* OBJECTIVE *
Rewrite the lines below, substituting "Locate" for every occurrence of "Identify the location of" and leaving everything else unchanged.

[Saved data entries]
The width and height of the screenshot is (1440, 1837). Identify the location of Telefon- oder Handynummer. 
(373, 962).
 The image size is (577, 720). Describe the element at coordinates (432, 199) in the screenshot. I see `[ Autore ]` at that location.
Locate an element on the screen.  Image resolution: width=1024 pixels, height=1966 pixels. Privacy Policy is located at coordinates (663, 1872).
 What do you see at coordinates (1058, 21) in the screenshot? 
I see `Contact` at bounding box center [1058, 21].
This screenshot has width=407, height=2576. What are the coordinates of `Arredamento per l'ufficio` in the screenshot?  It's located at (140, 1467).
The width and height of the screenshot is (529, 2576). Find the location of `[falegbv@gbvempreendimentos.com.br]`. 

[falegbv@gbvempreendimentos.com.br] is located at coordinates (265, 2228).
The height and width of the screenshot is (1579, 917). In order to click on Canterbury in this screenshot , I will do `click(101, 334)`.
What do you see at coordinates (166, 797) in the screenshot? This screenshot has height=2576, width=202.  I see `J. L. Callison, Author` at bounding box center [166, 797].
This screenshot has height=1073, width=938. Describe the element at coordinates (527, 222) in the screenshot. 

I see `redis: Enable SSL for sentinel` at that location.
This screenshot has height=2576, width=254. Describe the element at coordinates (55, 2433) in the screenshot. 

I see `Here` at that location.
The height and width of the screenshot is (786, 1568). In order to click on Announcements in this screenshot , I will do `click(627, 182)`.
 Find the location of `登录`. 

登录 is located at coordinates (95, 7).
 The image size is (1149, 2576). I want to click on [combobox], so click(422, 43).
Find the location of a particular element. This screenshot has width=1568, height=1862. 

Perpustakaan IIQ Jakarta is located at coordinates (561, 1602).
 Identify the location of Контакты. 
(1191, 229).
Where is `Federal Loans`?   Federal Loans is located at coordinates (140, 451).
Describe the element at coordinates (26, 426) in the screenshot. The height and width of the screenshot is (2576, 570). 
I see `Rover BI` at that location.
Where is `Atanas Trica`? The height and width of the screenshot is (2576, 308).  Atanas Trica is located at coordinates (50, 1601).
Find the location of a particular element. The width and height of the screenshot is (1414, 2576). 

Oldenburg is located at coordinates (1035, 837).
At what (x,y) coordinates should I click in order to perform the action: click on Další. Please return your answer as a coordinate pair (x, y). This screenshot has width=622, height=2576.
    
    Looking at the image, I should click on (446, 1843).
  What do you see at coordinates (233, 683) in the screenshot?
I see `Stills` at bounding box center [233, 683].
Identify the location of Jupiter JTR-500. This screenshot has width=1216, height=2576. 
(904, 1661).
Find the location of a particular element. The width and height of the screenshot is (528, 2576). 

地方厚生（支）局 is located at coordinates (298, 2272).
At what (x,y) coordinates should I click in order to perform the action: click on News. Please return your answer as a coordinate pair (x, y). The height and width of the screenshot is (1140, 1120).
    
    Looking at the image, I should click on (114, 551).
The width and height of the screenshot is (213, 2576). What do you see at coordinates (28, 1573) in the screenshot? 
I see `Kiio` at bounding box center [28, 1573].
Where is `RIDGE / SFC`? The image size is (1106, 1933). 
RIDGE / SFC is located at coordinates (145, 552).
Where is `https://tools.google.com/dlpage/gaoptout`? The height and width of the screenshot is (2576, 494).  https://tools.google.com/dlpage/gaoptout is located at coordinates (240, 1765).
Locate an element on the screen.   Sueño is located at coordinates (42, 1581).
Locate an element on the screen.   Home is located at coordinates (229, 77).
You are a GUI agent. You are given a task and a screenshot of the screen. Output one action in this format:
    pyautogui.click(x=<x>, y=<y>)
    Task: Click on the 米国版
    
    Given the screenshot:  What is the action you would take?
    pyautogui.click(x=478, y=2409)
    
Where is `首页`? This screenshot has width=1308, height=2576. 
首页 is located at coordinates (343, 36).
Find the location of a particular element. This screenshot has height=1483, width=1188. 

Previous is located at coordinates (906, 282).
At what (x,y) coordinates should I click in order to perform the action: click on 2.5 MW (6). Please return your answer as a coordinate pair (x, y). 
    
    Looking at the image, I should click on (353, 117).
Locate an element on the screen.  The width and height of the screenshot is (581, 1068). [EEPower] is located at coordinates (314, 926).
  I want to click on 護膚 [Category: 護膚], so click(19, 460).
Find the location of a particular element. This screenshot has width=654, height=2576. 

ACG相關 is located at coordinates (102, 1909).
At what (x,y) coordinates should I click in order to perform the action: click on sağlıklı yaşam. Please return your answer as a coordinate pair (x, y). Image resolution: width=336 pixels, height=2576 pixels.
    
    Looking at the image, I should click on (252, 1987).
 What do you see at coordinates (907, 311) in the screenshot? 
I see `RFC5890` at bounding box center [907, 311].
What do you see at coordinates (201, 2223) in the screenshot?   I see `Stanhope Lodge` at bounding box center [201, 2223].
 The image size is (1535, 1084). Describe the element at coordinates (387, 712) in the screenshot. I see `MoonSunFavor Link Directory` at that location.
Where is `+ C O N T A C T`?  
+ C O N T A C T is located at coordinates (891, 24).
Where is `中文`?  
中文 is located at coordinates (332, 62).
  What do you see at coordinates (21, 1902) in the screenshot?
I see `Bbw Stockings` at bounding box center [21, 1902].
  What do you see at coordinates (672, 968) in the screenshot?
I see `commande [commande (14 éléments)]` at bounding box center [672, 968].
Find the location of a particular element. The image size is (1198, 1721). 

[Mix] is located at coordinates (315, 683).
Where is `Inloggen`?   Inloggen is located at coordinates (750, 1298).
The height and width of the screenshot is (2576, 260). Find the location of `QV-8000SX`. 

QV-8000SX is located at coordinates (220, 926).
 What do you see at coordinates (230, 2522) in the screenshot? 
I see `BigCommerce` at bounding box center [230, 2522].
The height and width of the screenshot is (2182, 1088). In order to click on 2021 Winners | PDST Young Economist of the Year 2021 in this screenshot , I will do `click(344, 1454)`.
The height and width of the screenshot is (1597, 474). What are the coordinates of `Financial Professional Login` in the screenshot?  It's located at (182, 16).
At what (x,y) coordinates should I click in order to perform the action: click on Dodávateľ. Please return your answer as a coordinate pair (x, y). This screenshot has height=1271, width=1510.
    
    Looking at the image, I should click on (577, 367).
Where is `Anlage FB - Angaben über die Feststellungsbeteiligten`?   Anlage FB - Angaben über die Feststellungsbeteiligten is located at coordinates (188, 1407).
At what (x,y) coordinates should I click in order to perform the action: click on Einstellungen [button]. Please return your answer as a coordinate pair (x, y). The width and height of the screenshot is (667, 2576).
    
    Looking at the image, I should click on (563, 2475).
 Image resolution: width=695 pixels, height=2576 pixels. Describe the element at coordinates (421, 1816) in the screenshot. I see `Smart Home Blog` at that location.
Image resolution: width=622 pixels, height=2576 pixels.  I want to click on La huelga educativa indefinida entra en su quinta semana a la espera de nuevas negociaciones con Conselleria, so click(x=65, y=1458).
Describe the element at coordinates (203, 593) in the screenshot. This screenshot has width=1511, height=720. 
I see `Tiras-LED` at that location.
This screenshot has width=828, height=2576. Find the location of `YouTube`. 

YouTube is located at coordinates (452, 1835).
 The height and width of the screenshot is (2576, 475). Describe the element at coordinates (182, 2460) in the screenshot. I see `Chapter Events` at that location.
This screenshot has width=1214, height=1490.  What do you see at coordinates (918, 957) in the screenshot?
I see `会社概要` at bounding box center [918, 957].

* REPLY TO THE EXERCISE *
The width and height of the screenshot is (1440, 1837). Locate Telefon- oder Handynummer. 
(373, 962).
 The image size is (577, 720). Describe the element at coordinates (432, 199) in the screenshot. I see `[ Autore ]` at that location.
Locate an element on the screen.  Image resolution: width=1024 pixels, height=1966 pixels. Privacy Policy is located at coordinates (663, 1872).
 What do you see at coordinates (1058, 21) in the screenshot? 
I see `Contact` at bounding box center [1058, 21].
This screenshot has width=407, height=2576. What are the coordinates of `Arredamento per l'ufficio` in the screenshot?  It's located at (140, 1467).
The width and height of the screenshot is (529, 2576). Find the location of `[falegbv@gbvempreendimentos.com.br]`. 

[falegbv@gbvempreendimentos.com.br] is located at coordinates (265, 2228).
The height and width of the screenshot is (1579, 917). In order to click on Canterbury in this screenshot , I will do `click(101, 334)`.
What do you see at coordinates (166, 797) in the screenshot? This screenshot has height=2576, width=202.  I see `J. L. Callison, Author` at bounding box center [166, 797].
This screenshot has height=1073, width=938. Describe the element at coordinates (527, 222) in the screenshot. 

I see `redis: Enable SSL for sentinel` at that location.
This screenshot has height=2576, width=254. Describe the element at coordinates (55, 2433) in the screenshot. 

I see `Here` at that location.
The height and width of the screenshot is (786, 1568). In order to click on Announcements in this screenshot , I will do `click(627, 182)`.
 Find the location of `登录`. 

登录 is located at coordinates (95, 7).
 The image size is (1149, 2576). I want to click on [combobox], so click(422, 43).
Find the location of a particular element. This screenshot has width=1568, height=1862. 

Perpustakaan IIQ Jakarta is located at coordinates (561, 1602).
 Locate Контакты. 
(1191, 229).
Where is `Federal Loans`?   Federal Loans is located at coordinates (140, 451).
Describe the element at coordinates (26, 426) in the screenshot. The height and width of the screenshot is (2576, 570). 
I see `Rover BI` at that location.
Where is `Atanas Trica`? The height and width of the screenshot is (2576, 308).  Atanas Trica is located at coordinates (50, 1601).
Find the location of a particular element. The width and height of the screenshot is (1414, 2576). 

Oldenburg is located at coordinates (1035, 837).
At what (x,y) coordinates should I click in order to perform the action: click on Další. Please return your answer as a coordinate pair (x, y). This screenshot has width=622, height=2576.
    
    Looking at the image, I should click on (446, 1843).
  What do you see at coordinates (233, 683) in the screenshot?
I see `Stills` at bounding box center [233, 683].
Locate Jupiter JTR-500. This screenshot has width=1216, height=2576. 
(904, 1661).
Find the location of a particular element. The width and height of the screenshot is (528, 2576). 

地方厚生（支）局 is located at coordinates (298, 2272).
At what (x,y) coordinates should I click in order to perform the action: click on News. Please return your answer as a coordinate pair (x, y). The height and width of the screenshot is (1140, 1120).
    
    Looking at the image, I should click on (114, 551).
The width and height of the screenshot is (213, 2576). What do you see at coordinates (28, 1573) in the screenshot? 
I see `Kiio` at bounding box center [28, 1573].
Where is `RIDGE / SFC`? The image size is (1106, 1933). 
RIDGE / SFC is located at coordinates (145, 552).
Where is `https://tools.google.com/dlpage/gaoptout`? The height and width of the screenshot is (2576, 494).  https://tools.google.com/dlpage/gaoptout is located at coordinates (240, 1765).
Locate an element on the screen.   Sueño is located at coordinates (42, 1581).
Locate an element on the screen.   Home is located at coordinates (229, 77).
You are a GUI agent. You are given a task and a screenshot of the screen. Output one action in this format:
    pyautogui.click(x=<x>, y=<y>)
    Task: Click on the 米国版
    
    Given the screenshot:  What is the action you would take?
    pyautogui.click(x=478, y=2409)
    
Where is `首页`? This screenshot has width=1308, height=2576. 
首页 is located at coordinates (343, 36).
Find the location of a particular element. This screenshot has height=1483, width=1188. 

Previous is located at coordinates (906, 282).
At what (x,y) coordinates should I click in order to perform the action: click on 2.5 MW (6). Please return your answer as a coordinate pair (x, y). 
    
    Looking at the image, I should click on (353, 117).
Locate an element on the screen.  The width and height of the screenshot is (581, 1068). [EEPower] is located at coordinates (314, 926).
  I want to click on 護膚 [Category: 護膚], so click(19, 460).
Find the location of a particular element. This screenshot has width=654, height=2576. 

ACG相關 is located at coordinates (102, 1909).
At what (x,y) coordinates should I click in order to perform the action: click on sağlıklı yaşam. Please return your answer as a coordinate pair (x, y). Image resolution: width=336 pixels, height=2576 pixels.
    
    Looking at the image, I should click on (252, 1987).
 What do you see at coordinates (907, 311) in the screenshot? 
I see `RFC5890` at bounding box center [907, 311].
What do you see at coordinates (201, 2223) in the screenshot?   I see `Stanhope Lodge` at bounding box center [201, 2223].
 The image size is (1535, 1084). Describe the element at coordinates (387, 712) in the screenshot. I see `MoonSunFavor Link Directory` at that location.
Where is `+ C O N T A C T`?  
+ C O N T A C T is located at coordinates (891, 24).
Where is `中文`?  
中文 is located at coordinates (332, 62).
  What do you see at coordinates (21, 1902) in the screenshot?
I see `Bbw Stockings` at bounding box center [21, 1902].
  What do you see at coordinates (672, 968) in the screenshot?
I see `commande [commande (14 éléments)]` at bounding box center [672, 968].
Find the location of a particular element. The image size is (1198, 1721). 

[Mix] is located at coordinates (315, 683).
Where is `Inloggen`?   Inloggen is located at coordinates (750, 1298).
The height and width of the screenshot is (2576, 260). Find the location of `QV-8000SX`. 

QV-8000SX is located at coordinates (220, 926).
 What do you see at coordinates (230, 2522) in the screenshot? 
I see `BigCommerce` at bounding box center [230, 2522].
The height and width of the screenshot is (2182, 1088). In order to click on 2021 Winners | PDST Young Economist of the Year 2021 in this screenshot , I will do `click(344, 1454)`.
The height and width of the screenshot is (1597, 474). What are the coordinates of `Financial Professional Login` in the screenshot?  It's located at (182, 16).
At what (x,y) coordinates should I click in order to perform the action: click on Dodávateľ. Please return your answer as a coordinate pair (x, y). This screenshot has height=1271, width=1510.
    
    Looking at the image, I should click on (577, 367).
Where is `Anlage FB - Angaben über die Feststellungsbeteiligten`?   Anlage FB - Angaben über die Feststellungsbeteiligten is located at coordinates (188, 1407).
At what (x,y) coordinates should I click in order to perform the action: click on Einstellungen [button]. Please return your answer as a coordinate pair (x, y). The width and height of the screenshot is (667, 2576).
    
    Looking at the image, I should click on (563, 2475).
 Image resolution: width=695 pixels, height=2576 pixels. Describe the element at coordinates (421, 1816) in the screenshot. I see `Smart Home Blog` at that location.
Image resolution: width=622 pixels, height=2576 pixels.  I want to click on La huelga educativa indefinida entra en su quinta semana a la espera de nuevas negociaciones con Conselleria, so click(x=65, y=1458).
Describe the element at coordinates (203, 593) in the screenshot. This screenshot has width=1511, height=720. 
I see `Tiras-LED` at that location.
This screenshot has width=828, height=2576. Find the location of `YouTube`. 

YouTube is located at coordinates (452, 1835).
 The height and width of the screenshot is (2576, 475). Describe the element at coordinates (182, 2460) in the screenshot. I see `Chapter Events` at that location.
This screenshot has width=1214, height=1490.  What do you see at coordinates (918, 957) in the screenshot?
I see `会社概要` at bounding box center [918, 957].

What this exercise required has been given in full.